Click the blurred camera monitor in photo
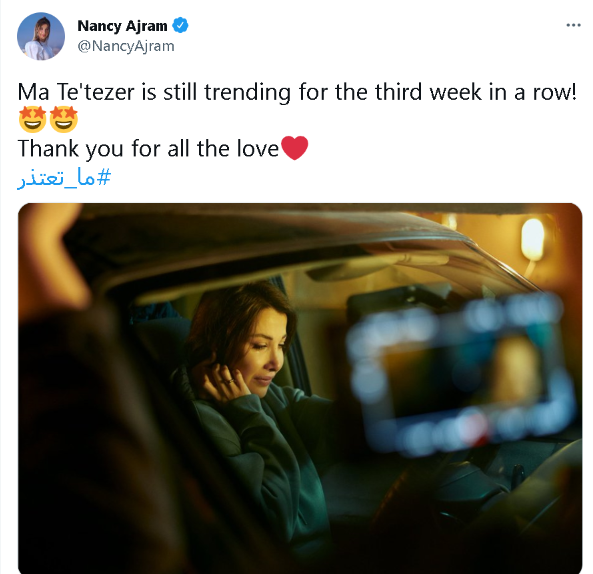Image resolution: width=593 pixels, height=574 pixels. point(459,372)
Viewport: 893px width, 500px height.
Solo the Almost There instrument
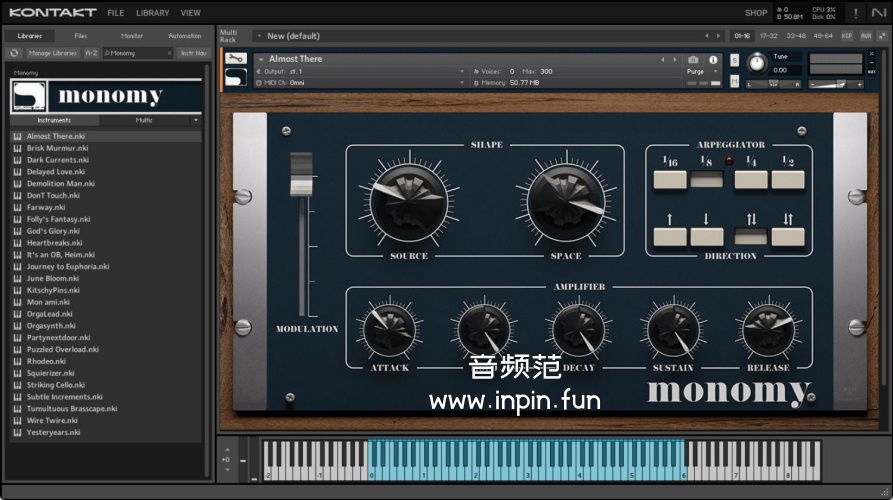[735, 59]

○ ○ ○ ○ ○

REQUIRED ACTION:
The pictures in the listing above are to be dropped, and everything else reproduced exactly.

WRITTEN ANSWER:
Click the blurred camera monitor in photo
Image resolution: width=593 pixels, height=574 pixels. point(459,372)
Viewport: 893px width, 500px height.
Solo the Almost There instrument
[735, 59]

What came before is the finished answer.